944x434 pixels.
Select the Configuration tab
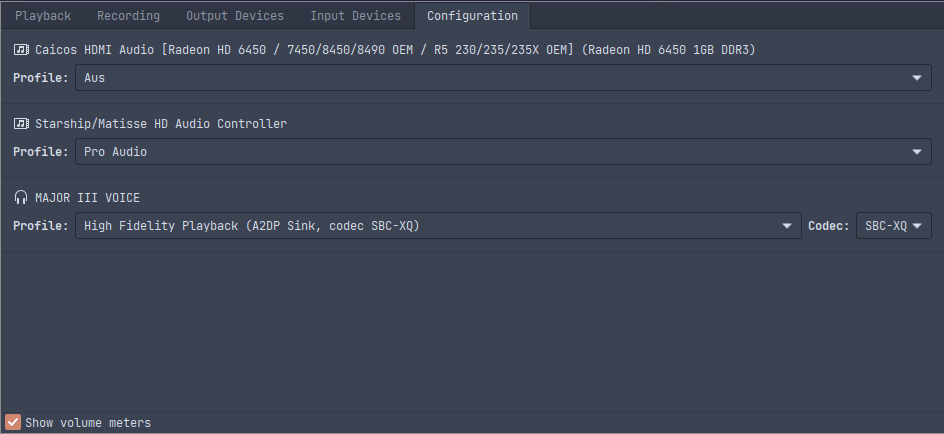(472, 16)
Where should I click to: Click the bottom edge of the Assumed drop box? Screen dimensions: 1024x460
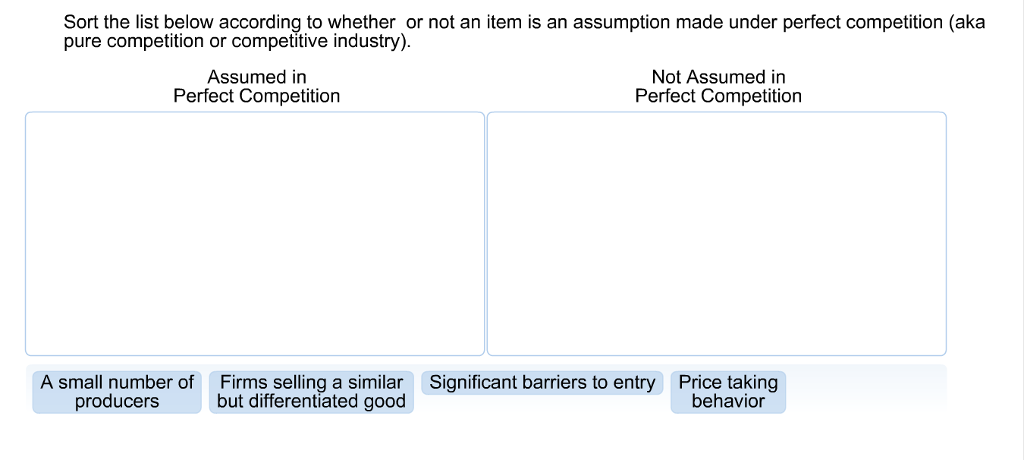pyautogui.click(x=255, y=354)
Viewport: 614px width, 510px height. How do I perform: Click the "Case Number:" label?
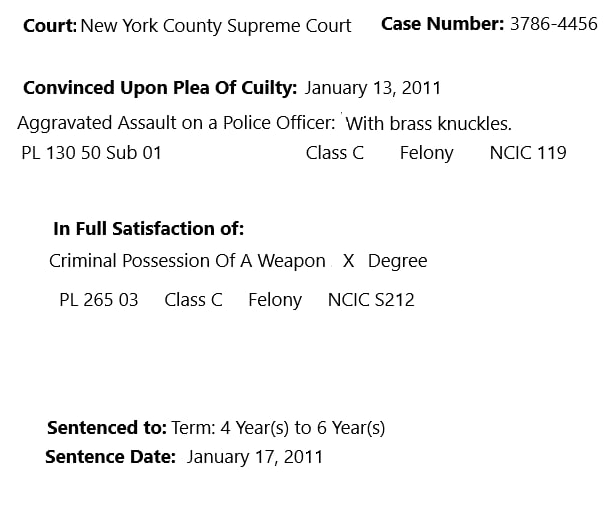coord(442,24)
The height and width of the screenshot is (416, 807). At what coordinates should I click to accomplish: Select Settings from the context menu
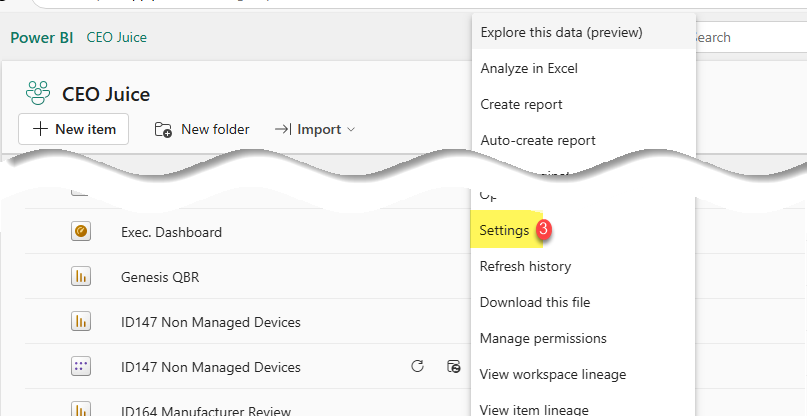504,230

+===+

● **WHAT IS BEING ASKED**: Set down the entries exactly as they appear, with every picture left out.

● **SOLUTION TO THIS TASK**:
944x434 pixels.
Select the Configuration tab
(472, 16)
Where should I click to: Click the bottom edge of the Assumed drop box? Screen dimensions: 1024x460
pyautogui.click(x=255, y=354)
Viewport: 614px width, 510px height. How do I perform: Click the "Case Number:" label?
coord(442,24)
The height and width of the screenshot is (416, 807). At what coordinates should I click to accomplish: Select Settings from the context menu
504,230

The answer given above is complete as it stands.